There seems to be a general consensus today that it has been very good to be back at school – teachers are rested, children have grown in maturity and kindness and there is a new energy that is lovely to tap into. The “holiday club” feel of the last two days of last term, spent given over to artistic endeavour, has set the tone for this term, it seems.
The spring holidays getting in the way of the celebration of Easter in schools, today we shared a short meditation on the nature of generous service during collective worship, thinking about Joseph of Arimathea and Nicodemus. In his dealing with this topic, Justin Welby, in his Lent book Dethroning Mammon talks about the fact that Joseph did not need to spend a ridiculous amount of money on 75 pounds of spices and balm with which to anoint and care for Jesus’ body – the guy was dead and as far as Joseph knew for certain, he was not coming back to life. However, Joseph assigned unlimited value to Jesus’ body because of what it meant to Joseph, and this, Welby, argues, reflects the extravagance of God in the way he loves us. In an earlier chapter of the book, Welby offers as astute and moving exposition of the anointing of Jesus feet by Mary as I have ever read, pointing out the limitlessness of worship and the fact that in God’s economy, there is no balance, just overwhelming generosity.
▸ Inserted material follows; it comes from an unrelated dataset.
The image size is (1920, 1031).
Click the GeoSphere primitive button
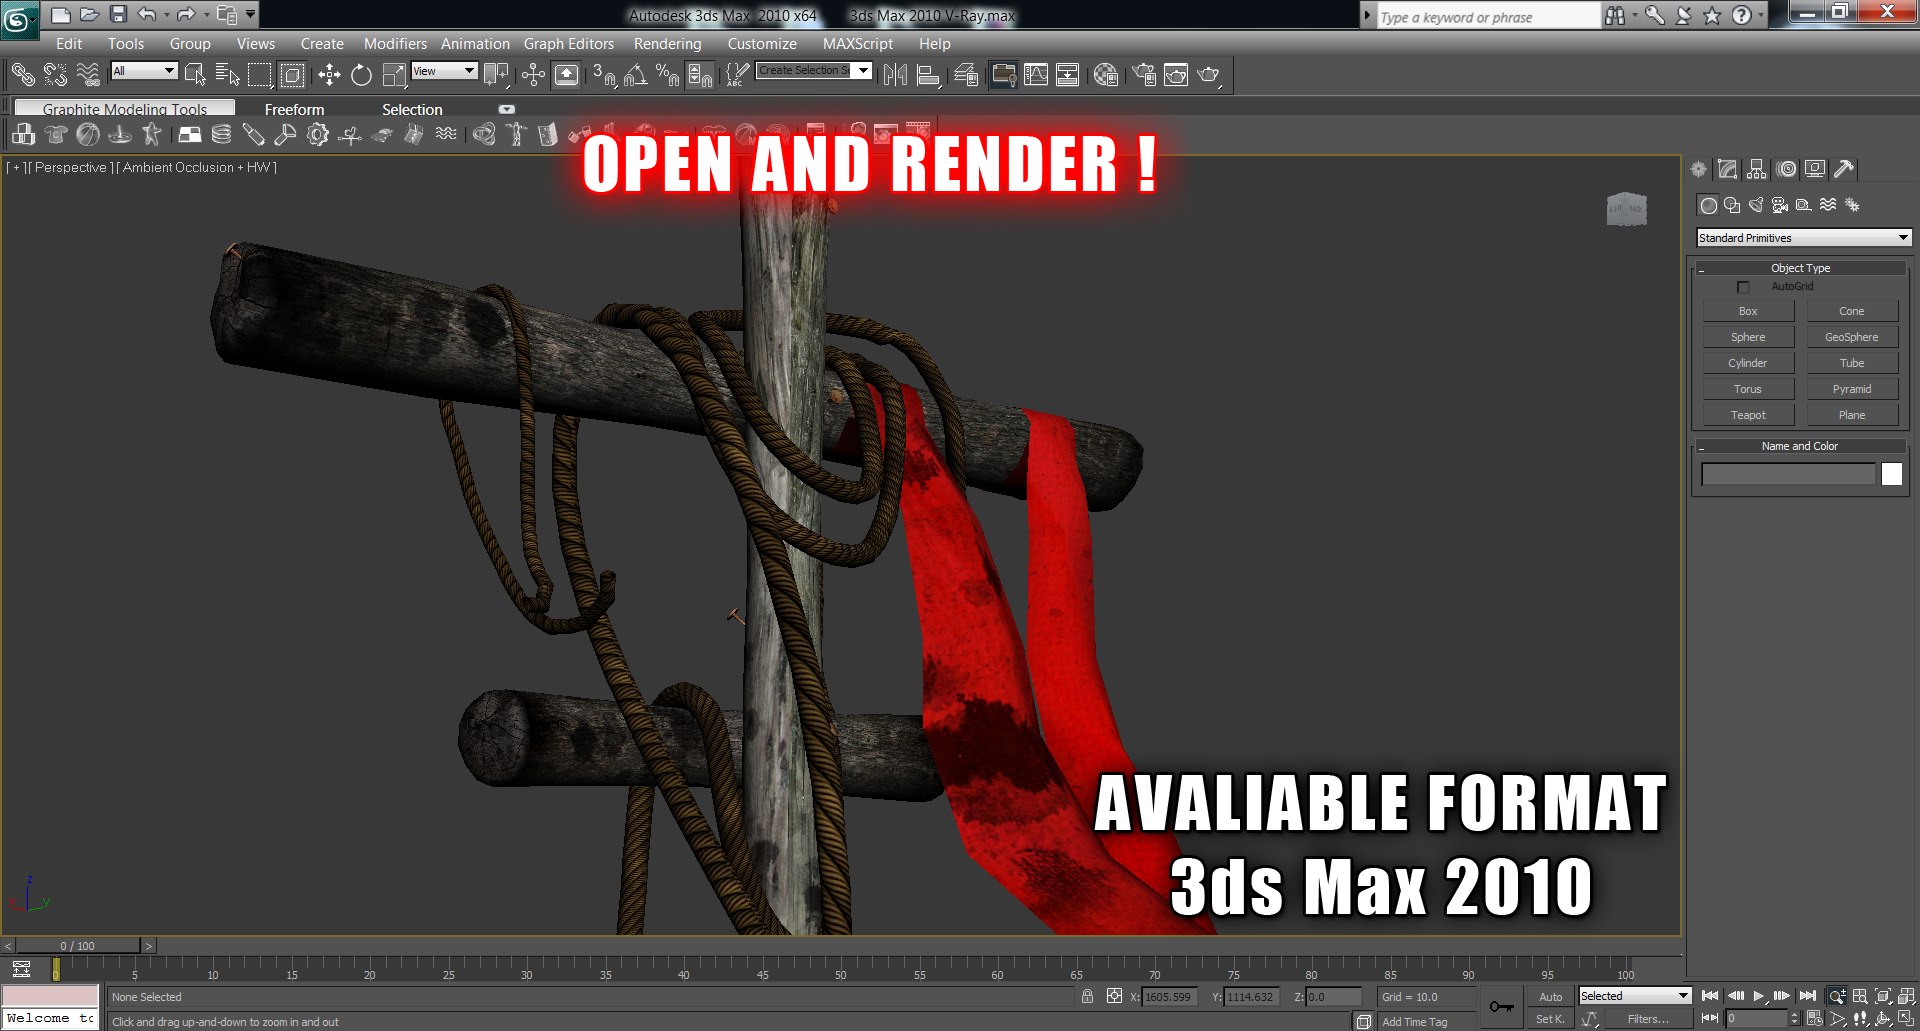[x=1852, y=337]
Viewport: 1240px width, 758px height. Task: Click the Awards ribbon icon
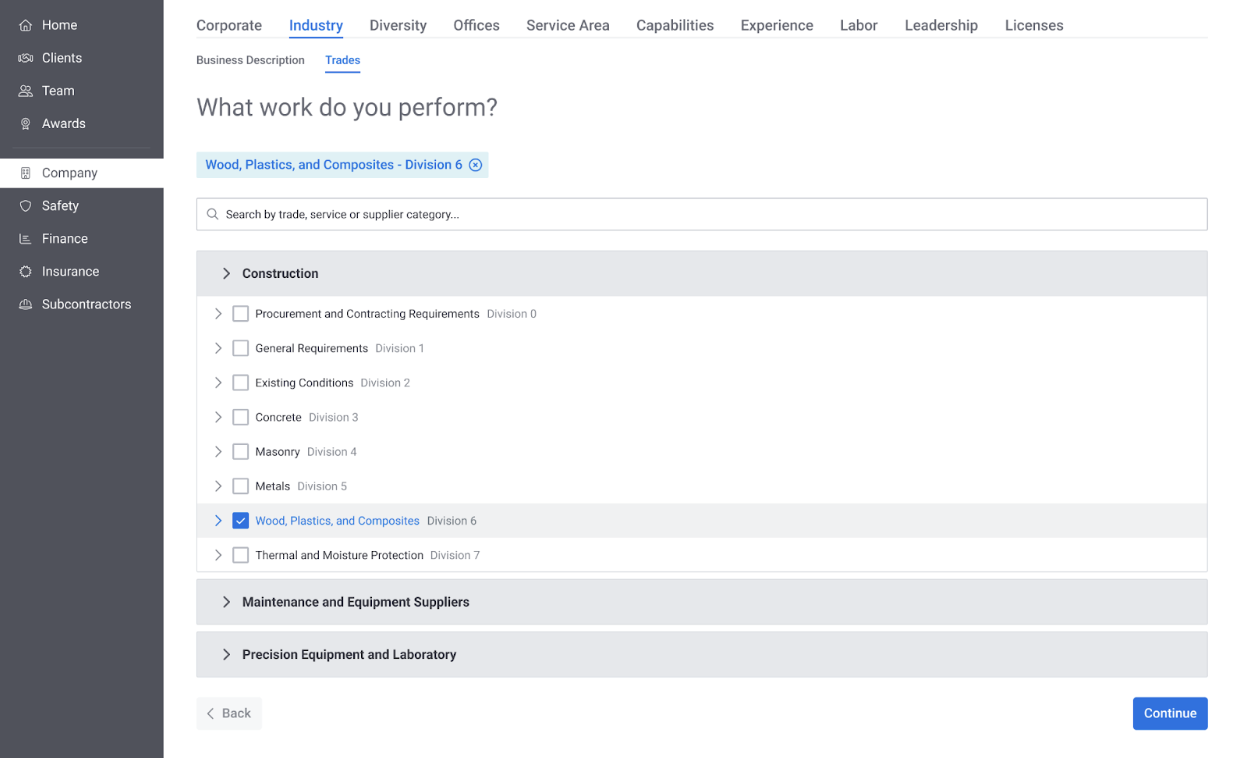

I would very much like to live this term in this spirit, and develop the skills of deeper selflessness. I am learning to be freer in God, in my understanding of his immeasurability, and therefore this term I would like to try and give myself away more, knowing that as I do, God has me in his hand, and can restore to me all I give out, and more (because he doesn’t keep accounts in that way!).
I will probably fail at this, but the intent – the longing – is there.
On Easter Saturday I consciously stood again before Jesus and willingly allowed him to look me over, to accept me as a servant again, only given more fully than before.
Again, I will probably fail, but there is one who holds me who can restore me.
On Easter Sunday, receiving communion as we celebrated the “greatest day in history” I realised again the power that is there for us through God raising Jesus from the dead and defeating death as he did so. What this means for school this term is unknown, but in the realm of excitement and God’s powerful surprises as we deliberately seek to get the flags out and celebrate this wonderful festival, becoming a little more like an Easter community in the process.